Wednesday 23 February 2011

Kicking the opposition into touch

Mike Taylor and Matt Wedel of SV-POW!, along with co-author Richard Cifelli have just published a paper describing a new sauropod from Utah, Brontomerus mcintoshi. It's a superbly presented piece of work, with excellent photos and drawings of the fossil along with some excellent paleo-art by Francisco Gascó, showing an adult Brontomerus mcintoshi booting a marauding Utahraptor into the air in defence of it's accompanying juvenile.

As might be expected, the media have picked up on the possibility of a calcitrant dinosaur (I'm resisting the urge to make a football/Aston Villa joke here) and the BBC have an article on their web site entitled Dinosaur named 'thunder-thighs', a reference to the name as "bronto" means "thunder" and "merós" (both from the Greek) means thighs; excellent nomenclature gentlemen!

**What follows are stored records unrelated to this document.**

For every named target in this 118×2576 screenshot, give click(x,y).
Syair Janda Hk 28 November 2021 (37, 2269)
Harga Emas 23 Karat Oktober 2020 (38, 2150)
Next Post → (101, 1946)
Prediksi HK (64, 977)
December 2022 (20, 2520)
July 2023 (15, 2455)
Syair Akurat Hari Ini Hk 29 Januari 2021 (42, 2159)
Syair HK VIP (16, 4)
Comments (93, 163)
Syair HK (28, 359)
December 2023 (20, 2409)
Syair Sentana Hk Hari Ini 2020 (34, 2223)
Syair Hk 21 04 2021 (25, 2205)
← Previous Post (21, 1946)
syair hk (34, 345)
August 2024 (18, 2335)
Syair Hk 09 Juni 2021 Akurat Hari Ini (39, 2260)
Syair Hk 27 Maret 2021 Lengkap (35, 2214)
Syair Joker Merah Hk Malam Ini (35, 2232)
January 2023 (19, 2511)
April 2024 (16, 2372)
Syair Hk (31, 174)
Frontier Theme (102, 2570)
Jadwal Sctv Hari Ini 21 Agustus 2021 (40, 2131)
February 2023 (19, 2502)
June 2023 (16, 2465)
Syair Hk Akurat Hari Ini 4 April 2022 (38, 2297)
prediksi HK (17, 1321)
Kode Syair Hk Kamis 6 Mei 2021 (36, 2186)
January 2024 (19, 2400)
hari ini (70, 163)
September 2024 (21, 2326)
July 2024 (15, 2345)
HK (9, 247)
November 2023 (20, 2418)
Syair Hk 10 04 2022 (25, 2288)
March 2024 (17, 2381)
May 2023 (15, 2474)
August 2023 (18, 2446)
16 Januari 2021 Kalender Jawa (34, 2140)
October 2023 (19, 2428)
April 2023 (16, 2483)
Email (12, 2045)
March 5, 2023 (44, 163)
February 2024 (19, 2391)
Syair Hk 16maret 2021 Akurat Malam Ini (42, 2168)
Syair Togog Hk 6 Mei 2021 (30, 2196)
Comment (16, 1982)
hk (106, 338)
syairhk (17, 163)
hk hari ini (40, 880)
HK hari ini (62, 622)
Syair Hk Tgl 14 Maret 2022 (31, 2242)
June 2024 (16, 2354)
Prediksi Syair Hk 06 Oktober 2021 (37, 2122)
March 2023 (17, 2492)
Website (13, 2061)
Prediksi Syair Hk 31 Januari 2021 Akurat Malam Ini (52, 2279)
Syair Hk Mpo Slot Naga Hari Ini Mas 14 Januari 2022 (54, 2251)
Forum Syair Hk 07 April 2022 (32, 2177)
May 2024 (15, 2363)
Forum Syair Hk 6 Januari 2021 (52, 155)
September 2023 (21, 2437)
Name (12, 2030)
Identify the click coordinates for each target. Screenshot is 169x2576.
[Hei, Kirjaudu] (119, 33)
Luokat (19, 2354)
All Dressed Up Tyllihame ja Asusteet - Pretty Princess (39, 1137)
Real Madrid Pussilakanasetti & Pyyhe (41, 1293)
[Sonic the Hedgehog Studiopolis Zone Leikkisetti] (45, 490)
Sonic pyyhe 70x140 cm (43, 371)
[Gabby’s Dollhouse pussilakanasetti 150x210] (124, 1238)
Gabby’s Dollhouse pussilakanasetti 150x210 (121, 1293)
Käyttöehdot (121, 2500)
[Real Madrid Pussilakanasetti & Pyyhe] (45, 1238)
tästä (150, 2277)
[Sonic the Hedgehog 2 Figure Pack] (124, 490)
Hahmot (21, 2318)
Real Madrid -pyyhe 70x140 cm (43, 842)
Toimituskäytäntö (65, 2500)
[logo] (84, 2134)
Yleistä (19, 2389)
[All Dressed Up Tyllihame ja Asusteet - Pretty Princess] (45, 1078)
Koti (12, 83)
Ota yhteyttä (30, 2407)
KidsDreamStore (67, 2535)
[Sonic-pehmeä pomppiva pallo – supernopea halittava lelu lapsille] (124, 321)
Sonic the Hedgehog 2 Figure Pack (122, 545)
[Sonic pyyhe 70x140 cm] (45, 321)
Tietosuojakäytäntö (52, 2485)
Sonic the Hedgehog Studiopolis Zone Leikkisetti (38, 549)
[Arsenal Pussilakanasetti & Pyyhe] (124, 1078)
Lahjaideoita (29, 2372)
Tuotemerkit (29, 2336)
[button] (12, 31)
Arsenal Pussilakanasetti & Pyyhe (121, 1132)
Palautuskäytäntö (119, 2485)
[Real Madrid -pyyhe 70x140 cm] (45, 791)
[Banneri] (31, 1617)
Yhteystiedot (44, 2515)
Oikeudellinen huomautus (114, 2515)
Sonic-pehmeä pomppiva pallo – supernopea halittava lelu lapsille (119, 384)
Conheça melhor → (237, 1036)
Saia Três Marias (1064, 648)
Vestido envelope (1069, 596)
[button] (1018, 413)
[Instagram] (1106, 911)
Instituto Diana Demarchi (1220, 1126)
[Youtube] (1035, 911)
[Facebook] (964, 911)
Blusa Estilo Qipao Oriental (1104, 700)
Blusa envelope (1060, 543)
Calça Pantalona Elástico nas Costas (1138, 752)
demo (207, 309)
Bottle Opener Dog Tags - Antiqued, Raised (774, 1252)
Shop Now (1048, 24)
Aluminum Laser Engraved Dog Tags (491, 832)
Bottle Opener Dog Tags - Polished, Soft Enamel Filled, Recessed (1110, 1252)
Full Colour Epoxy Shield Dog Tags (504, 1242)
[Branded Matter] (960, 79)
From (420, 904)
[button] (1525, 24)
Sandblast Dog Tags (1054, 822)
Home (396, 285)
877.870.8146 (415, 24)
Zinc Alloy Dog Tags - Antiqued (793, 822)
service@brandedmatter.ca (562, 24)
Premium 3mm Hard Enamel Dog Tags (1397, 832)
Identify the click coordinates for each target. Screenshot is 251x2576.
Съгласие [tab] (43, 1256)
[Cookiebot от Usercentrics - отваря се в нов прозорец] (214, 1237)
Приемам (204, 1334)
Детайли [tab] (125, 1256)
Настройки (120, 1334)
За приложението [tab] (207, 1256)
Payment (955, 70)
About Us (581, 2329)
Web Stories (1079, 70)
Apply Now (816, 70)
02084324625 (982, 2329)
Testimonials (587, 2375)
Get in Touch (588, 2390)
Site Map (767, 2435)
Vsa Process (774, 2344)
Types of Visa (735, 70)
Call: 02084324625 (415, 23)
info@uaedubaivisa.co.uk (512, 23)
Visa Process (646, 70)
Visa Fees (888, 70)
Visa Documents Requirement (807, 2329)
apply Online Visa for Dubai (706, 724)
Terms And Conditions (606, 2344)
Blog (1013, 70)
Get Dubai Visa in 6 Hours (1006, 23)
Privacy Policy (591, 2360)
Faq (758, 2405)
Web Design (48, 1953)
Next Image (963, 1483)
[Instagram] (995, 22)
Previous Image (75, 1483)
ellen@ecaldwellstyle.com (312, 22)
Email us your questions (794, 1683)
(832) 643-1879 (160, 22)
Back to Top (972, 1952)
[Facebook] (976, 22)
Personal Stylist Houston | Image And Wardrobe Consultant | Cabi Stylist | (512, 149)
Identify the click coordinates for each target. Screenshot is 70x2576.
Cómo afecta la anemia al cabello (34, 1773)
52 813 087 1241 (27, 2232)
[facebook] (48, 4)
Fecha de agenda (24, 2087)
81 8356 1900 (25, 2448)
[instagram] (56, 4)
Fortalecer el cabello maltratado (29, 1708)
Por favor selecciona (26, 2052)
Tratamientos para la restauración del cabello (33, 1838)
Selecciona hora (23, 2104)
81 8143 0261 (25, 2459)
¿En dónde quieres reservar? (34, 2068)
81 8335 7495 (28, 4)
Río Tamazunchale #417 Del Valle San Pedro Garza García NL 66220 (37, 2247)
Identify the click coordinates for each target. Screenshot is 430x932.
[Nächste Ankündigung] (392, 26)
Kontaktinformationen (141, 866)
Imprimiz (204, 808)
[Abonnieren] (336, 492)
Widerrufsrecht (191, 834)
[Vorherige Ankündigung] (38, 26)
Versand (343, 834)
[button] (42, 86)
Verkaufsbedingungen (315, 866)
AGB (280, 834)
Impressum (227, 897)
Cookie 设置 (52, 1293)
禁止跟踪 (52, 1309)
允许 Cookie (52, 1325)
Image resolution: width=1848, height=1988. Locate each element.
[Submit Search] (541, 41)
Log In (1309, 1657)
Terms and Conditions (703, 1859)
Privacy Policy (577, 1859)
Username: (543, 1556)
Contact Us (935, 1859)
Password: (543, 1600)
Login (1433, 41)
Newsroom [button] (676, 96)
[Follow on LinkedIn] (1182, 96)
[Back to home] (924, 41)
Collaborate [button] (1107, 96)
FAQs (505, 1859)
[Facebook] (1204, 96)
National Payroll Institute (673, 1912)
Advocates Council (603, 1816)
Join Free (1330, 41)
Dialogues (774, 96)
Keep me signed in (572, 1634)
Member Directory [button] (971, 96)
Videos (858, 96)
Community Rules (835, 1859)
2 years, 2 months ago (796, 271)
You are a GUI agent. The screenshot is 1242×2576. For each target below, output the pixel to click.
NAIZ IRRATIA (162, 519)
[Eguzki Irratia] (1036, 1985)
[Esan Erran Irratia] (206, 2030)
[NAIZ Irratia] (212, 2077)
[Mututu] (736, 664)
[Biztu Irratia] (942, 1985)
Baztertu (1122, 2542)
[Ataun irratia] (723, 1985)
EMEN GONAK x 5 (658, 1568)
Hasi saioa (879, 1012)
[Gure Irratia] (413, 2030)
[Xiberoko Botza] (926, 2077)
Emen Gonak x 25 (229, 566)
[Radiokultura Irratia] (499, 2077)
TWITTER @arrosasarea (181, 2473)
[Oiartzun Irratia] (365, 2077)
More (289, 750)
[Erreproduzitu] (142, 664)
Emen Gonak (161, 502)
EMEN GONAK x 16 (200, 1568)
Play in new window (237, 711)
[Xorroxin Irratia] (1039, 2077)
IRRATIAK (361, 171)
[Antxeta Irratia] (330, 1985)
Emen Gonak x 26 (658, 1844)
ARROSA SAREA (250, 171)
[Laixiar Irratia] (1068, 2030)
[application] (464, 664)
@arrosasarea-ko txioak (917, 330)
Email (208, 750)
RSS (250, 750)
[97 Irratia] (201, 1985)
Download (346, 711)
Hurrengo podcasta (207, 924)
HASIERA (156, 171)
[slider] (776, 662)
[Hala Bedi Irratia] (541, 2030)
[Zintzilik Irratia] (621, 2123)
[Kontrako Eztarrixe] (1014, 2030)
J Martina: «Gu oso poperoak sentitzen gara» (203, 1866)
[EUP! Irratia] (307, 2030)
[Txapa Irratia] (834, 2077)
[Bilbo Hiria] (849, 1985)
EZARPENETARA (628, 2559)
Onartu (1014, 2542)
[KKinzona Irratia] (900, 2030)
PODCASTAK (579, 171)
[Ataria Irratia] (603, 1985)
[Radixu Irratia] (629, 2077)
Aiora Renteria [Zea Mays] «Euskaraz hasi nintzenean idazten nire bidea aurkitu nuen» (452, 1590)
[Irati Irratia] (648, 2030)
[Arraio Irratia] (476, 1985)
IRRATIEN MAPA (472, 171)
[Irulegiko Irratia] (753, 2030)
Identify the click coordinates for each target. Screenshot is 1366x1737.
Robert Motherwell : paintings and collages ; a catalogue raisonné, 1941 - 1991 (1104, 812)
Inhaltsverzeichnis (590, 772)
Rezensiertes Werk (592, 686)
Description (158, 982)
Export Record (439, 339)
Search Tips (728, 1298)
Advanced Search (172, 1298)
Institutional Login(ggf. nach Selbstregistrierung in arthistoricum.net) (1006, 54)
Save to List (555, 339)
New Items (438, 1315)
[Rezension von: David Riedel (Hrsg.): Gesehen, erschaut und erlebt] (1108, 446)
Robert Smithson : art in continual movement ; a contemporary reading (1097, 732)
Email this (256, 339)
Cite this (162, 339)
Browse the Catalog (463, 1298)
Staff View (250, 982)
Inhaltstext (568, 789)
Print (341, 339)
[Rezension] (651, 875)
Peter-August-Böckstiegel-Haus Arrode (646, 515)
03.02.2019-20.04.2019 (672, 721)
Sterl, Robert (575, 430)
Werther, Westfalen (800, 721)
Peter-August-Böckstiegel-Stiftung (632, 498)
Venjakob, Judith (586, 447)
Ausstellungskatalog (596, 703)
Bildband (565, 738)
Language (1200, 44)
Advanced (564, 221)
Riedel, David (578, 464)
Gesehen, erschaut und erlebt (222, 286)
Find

The BBC site also features an interview with Dr. Mike Taylor along with some animations of the artwork, which are 3D models composited on a photograph. There are several exponents of this style of paleo-art around at the moment, notably Julias Csotonyi, whom I mentioned in the post last week about the dead elephant documentary. Of course this particular method of depicting dinosaurs has been around for a while and Jane Burton created some memorable images in the book she illustrated (text by Dougal Dixon) The Age of the Dinosaurs: A Photographic Record . These images are studio set-ups with what I assume to be painted and sculpted cut-outs of the various subjects in them to give a quite natural look; I will be writing about this book in the future.

Modern technology means we can now create very natural looking scenes by combining computer models with real-world environments that have been filmed or photographed. This is a  technique that has become very familiar and mainstream ever since a certain brachiosaur strode onto our screens and changed everything, and it's great to see it used for a reconstruction in a paper.

3D dinosaurs? Hmmm, I must post about that at some point . . .

Refs:
Taylor M., Wedel, M., Cifelli, R. (2011) A new sauropod dinosaur from the Lower Cretaceous Cedar Mountain Formation, Utah, USA. Acta Palaeontologica Polonica. 56 (1).